Both workflows and agentic systems are backwards-engineered from a business goal. Agents investigate their environments, evaluating and executing based on what they find via the protocols and interfaces that give it access to data repositories and other agents. Highly capable agents, like the ones we’re starting to see today, can uncover incompatibilities in the system and possibly devise workarounds.
When new information changes the implications of earlier data inputs, they can be designed to make updates without requiring another development and testing cycle. By virtue of examining its environment and commenting on it, agents can add efficiency in addition to carrying out a task.
The feared chaos, whether in the form of bad data “hallucinations” or agents mishandling their tasks, is, of course, a concern. But so were badly designed workflows, or business processes that violated regulations or alienated customers. In every case, the answer is better design and new forms of vigilance.

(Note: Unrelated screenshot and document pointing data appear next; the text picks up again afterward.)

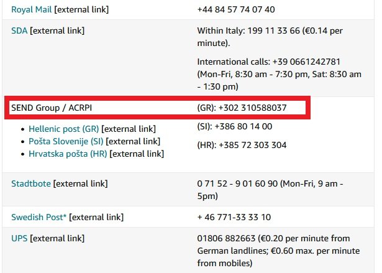Open the UPS carrier link
The image size is (382, 273).
coord(19,238)
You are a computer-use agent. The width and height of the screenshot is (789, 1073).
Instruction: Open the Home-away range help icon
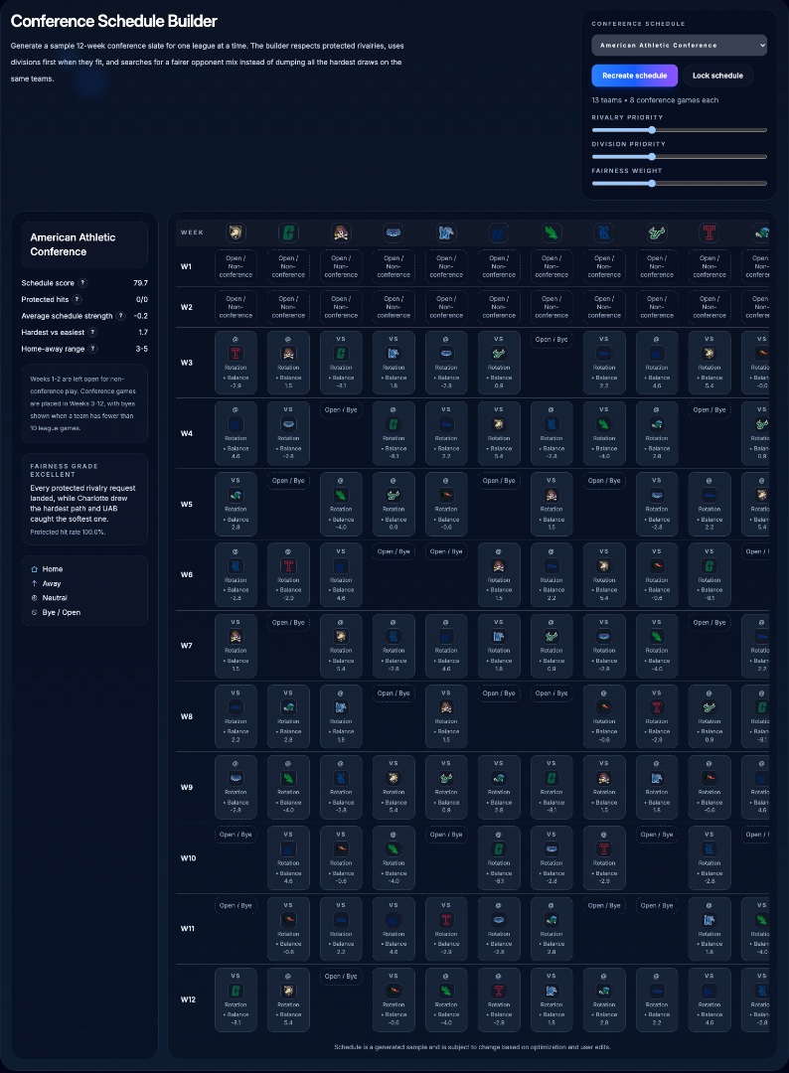[93, 349]

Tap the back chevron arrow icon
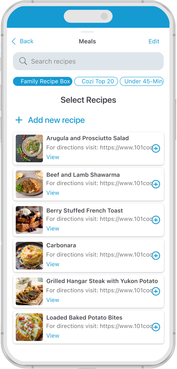14,41
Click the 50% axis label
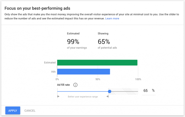This screenshot has width=185, height=117. pos(98,79)
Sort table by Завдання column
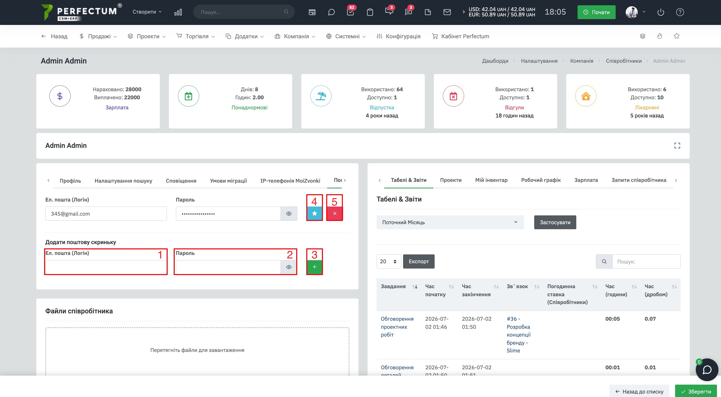721x397 pixels. coord(415,287)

This brings up another architectural point that is emerging in the agentic AI world. There need to be new forms of governance and permissions, along with rules that confine the agent. Agents benefit from sub-agents in supervisory, security, and guardrail roles and other dimensions of oversight—not just to prevent bad things from happening, but to keep the ultimate supervisor, the human, in the loop.
In the world of agentic AI, humans are neither idle bystanders nor inventors of the next step the agent takes. People work with agentic systems as ultimate supervisors, arbitrating between approved execution and execution that must be stopped or unrolled. In that sense, the role is not different from other kinds of human management of complex processes.